US patrols in the South China Sea will enrage Beijing — and Washington knows it

GlobalPost
Updated on

BANGKOK, Thailand — China’s push to build military outposts on island specks in the South China Sea is one of Asia’s worst-kept secrets.

In this turquoise expanse — a channel for one-third of the world’s shipping — China is busy installing airstrips, radar towers and a hangar fit for fighter jets.

Few accept China’s official explanation that these outposts are primarily for humdrum tasks such as scanning weather. Nor are the five other nations that claim parts of the sea content with Beijing’s insistence that the waters are China’s “blue national soil.”

But China’s commitment to defending these fledgling outposts will be tested by a nation more than 7,000 miles away. 

That would be the US. 

After repeatedly warning China to stop militarizing the sea, the Pentagon is poised to deploy warships extremely close to these remote islands in a show of force. 

US officials told the Wall Street Journal earlier this month it was a “matter of time” and informed the Financial Times that patrols would happen “in the next two weeks.”

Well, looks like it's time now. A US defense official told Reuters on Monday that a Navy ship will venture within 12 nautical miles of the islands by Tuesday.

It’s a provocative move by the American military, to say the least. 

It will positively enrage Chinese officials, who previously told GlobalPost the sea has been China’s domain since “ancient times.” The deployment also risks a clash, however unlikely, between the world’s largest navies.

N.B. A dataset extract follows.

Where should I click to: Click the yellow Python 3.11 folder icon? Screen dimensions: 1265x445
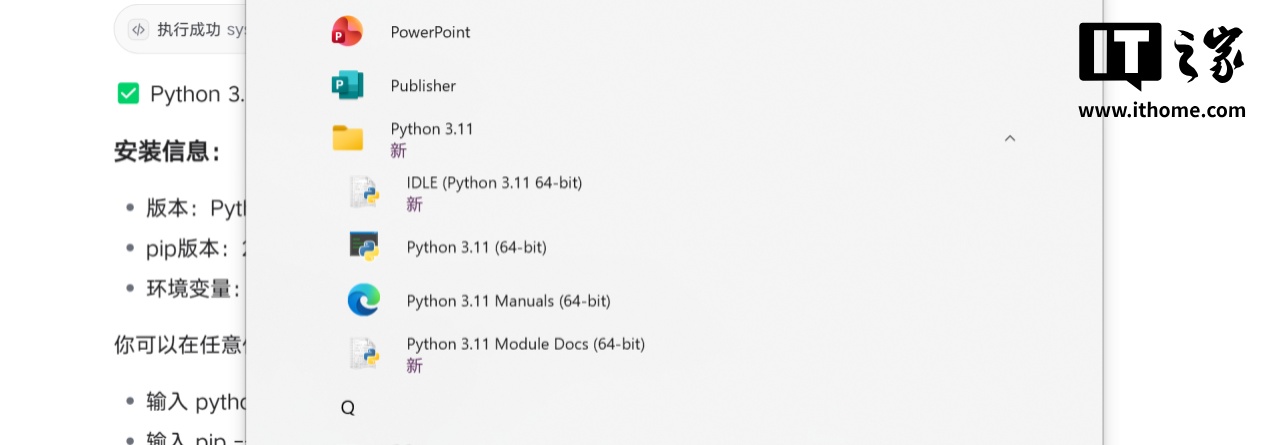pyautogui.click(x=347, y=138)
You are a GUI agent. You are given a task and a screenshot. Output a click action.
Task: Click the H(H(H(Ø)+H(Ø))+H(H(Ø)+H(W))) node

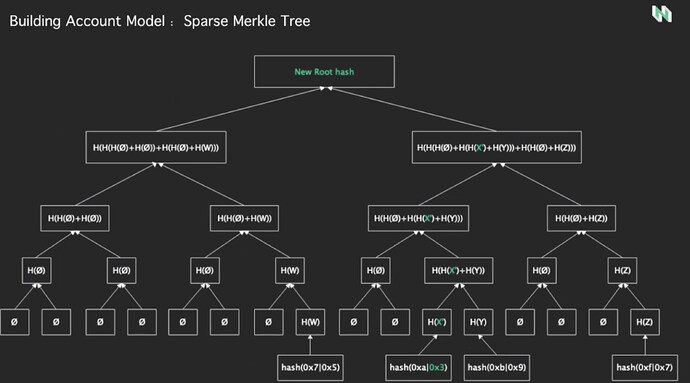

Just as 19th-century America forcefully sought dominion over the Caribbean, China seeks supremacy over its aquatic backyard.

Though parts of the sea are also claimed by Vietnam, the Philippines and others, China has vowed to defend the waters against what it calls “acts of invasion.”

“We hope the United States can look upon the current situation of the South China Sea from an objective and fair perspective and play a constructive role together with China in keeping the peace and stability in the South China Sea,” Hua Chunying, a spokesperson for the Chinese foreign ministry, stated in response to Washington’s signals that it is readying its warships.  

China’s state-run outlet the Global Times has run a rash of less diplomatic editorials over the past year warning against American intervention. One reads: “It is a painful reality that the US has left too many places in chaos after it stepped in, as people are witnessing now in Iraq, Syria and Libya.

“The South China Sea should not be the next one.”

Yet another op-ed warns that “if the US wants to teach China a lesson by provoking and humiliating ... China will have no choice but to engage.”

The bluster on both sides is remarkable considering how little actual land is at stake. The few islands peeking above the South China Sea’s waters are little crumbs baking under a tropical sun.

China’s largest claimed island is roughly half the size of New York’s Central Park. The second largest is smaller than Beijing’s Forbidden City. The largest town is a barely inhabited speck with a population hovering around 1,000.

Yet the stakes are huge. 

Nearly a third of the world’s crude oil and half of its gas exports are shipped through the sea and much of it is bound for fuel-thirsty China. Even more fossil fuel lies beneath the sea: untapped oil reserves equivalent to 12 billion barrels, according to US estimates. 

Multiple nations are jostling to block off parts of the seabed believed to be rich in oil. But just as 19th-century America forcefully sought dominion over the Caribbean, China seeks supremacy over its aquatic backyard. 

Until now, the closest the US military has come to the hot spot is in a spy plane that flew over disputed areas in May. That “error,” as Beijing called it, prompted China to lodge a formal complaint.  

Beijing makes it clear that any US vessel deployed within 12 nautical miles of its militarized islands will be deemed a serious intrusion of its territory. 

But breaching that 12-mile perimeter — drawn from global sea law set by the United Nations — is exactly what the US military intends to do.

The odds of two economically interdependent powers doing battle over these islands is hard to imagine. A top Philippine diplomat and maritime security expert, Henry Bensurto Jr., previously told GlobalPost that this scenario amounts to “a very good plot in a very good movie ... but it’s not reality.”

Still, the last time the US military neared these nascent island bases from the air, China’s state-backed press warned the US of a “dangerous outcome.”

“If the US sets its bottom line on the condition that China must stop its construction work,” wrote the Global Times then, “military confrontation will start sooner or later.”